Agu stumbles into the safety of a camp run by a group of missionaries as suddenly as he was thrust into the NDF. Here, a Bible is placed at his hesitant trigger finger, and a sign declaring “Jesus Loves You” collides with the memory of “terrible things.” Agu remains stone-faced, scarred by ten lifetimes of horrors.

But a subtle transition happens in the last few minutes, and no student of Girard will fail to notice the crucified Christ above the shoulder of one of the missionaries, nor the words of comfort he offers Agu: “I’ve been there, remember? We are only here to help you.”

Girard was no pessimist; he saw the endless cycle of society’s violence as being turned on its head once and for all as the violent sacrifice of Christ, “who reuses the scapegoat mechanism, at his own expense, in order to subvert it.” The Crucifixion was both an anthropological and religious revelation of the innocence of victims, and in its wake, and only in its wake, every last act of violence is emptied of all meaning and force.

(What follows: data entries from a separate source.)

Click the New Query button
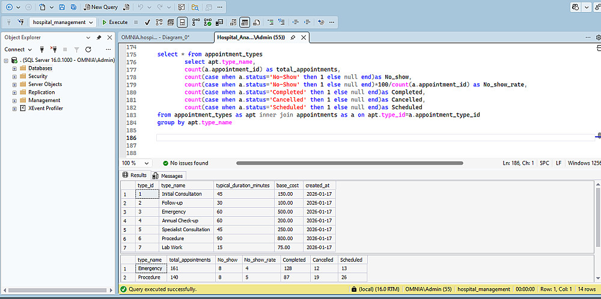Viewport: 601px width, 299px height. point(101,7)
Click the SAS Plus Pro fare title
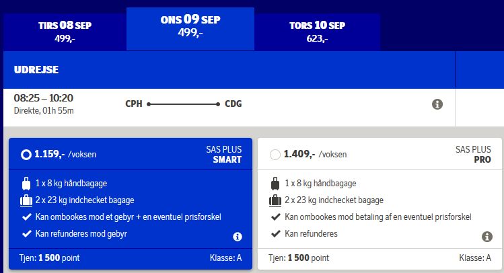Viewport: 504px width, 273px height. click(474, 155)

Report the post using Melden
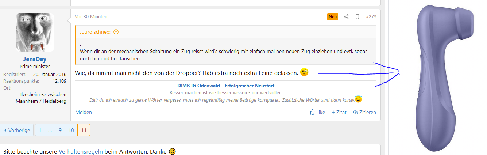(x=84, y=112)
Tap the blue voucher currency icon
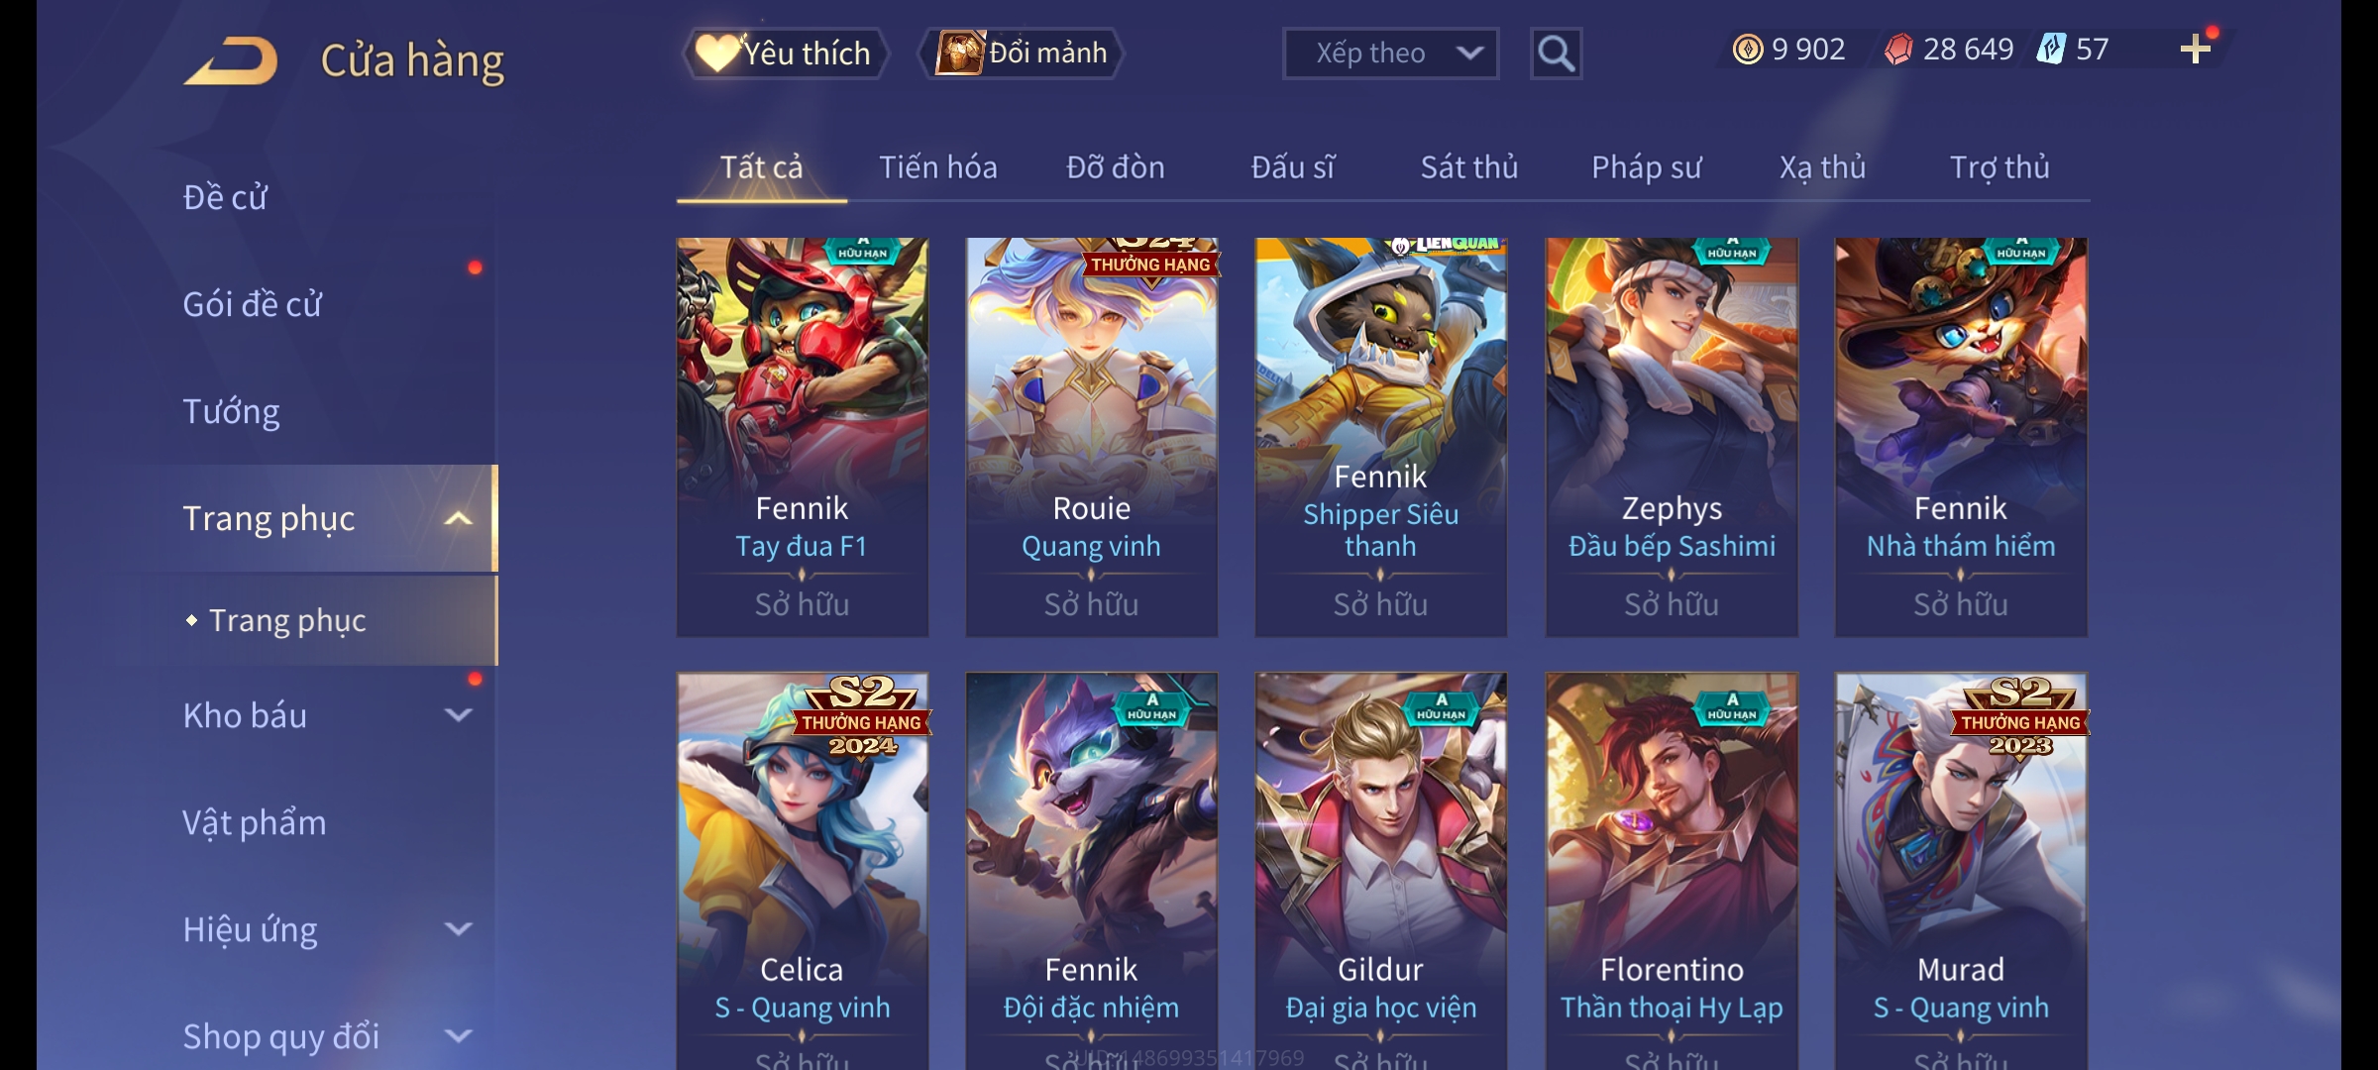This screenshot has width=2378, height=1070. [2050, 49]
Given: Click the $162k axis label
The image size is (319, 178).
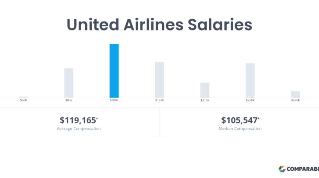Looking at the screenshot, I should [x=160, y=100].

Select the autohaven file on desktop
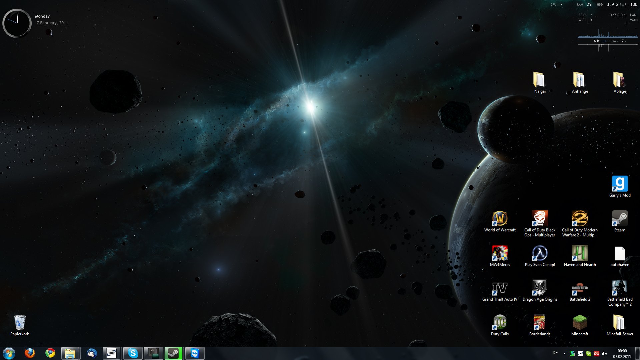coord(620,254)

In this light, Beasts of No Nation is a two-fold story about rescue: not only rescue from impossibly violent circumstances but from the despair of violence itself. Agu speaks tenderly of the love of his mother and father; he declares that the beasts and devils of war have no real claim over him and he dashes into the surf with other boys in a kind of baptism. Surrounded by the Crucifix, the Gospel and the memory of love, it’s as if he senses a promise without being able to articulate it: that the light of God conquered his violence by entering into it.

The question Beasts of No Nation leaves us with is the same that towering French thinker posed to the world: Will we follow?